__ACTION ITEM__
An exact copy of every entry is needed, with the images left out.

__SUPPLIED DATA__
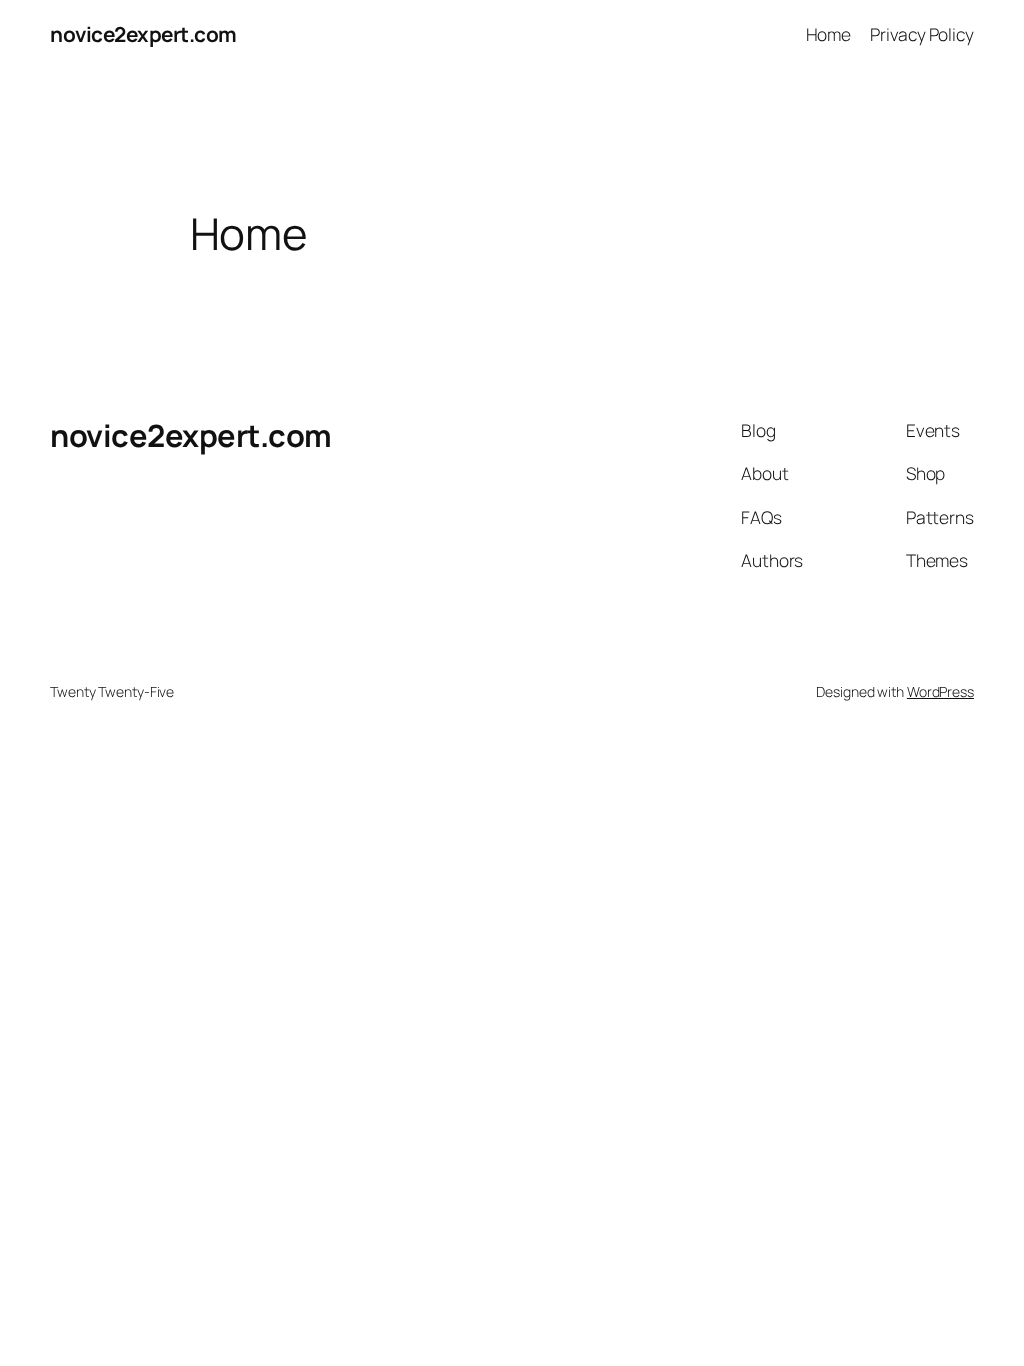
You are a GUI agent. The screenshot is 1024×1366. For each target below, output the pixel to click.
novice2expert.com (143, 34)
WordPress (940, 691)
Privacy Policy (922, 34)
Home (829, 34)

__FINISHED EXERCISE__
You are a GUI agent. The screenshot is 1024×1366. For each target below, output the pixel to click.
novice2expert.com (143, 34)
WordPress (940, 691)
Privacy Policy (922, 34)
Home (829, 34)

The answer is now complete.